Data records
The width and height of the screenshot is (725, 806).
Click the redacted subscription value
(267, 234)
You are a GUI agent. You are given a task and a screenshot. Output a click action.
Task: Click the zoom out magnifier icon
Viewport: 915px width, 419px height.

What the task requires
Copy each line from the records above that includes the string "screenshot".

Response to this exercise
The width and height of the screenshot is (725, 806).
You are a GUI agent. You are given a task and a screenshot. Output a click action.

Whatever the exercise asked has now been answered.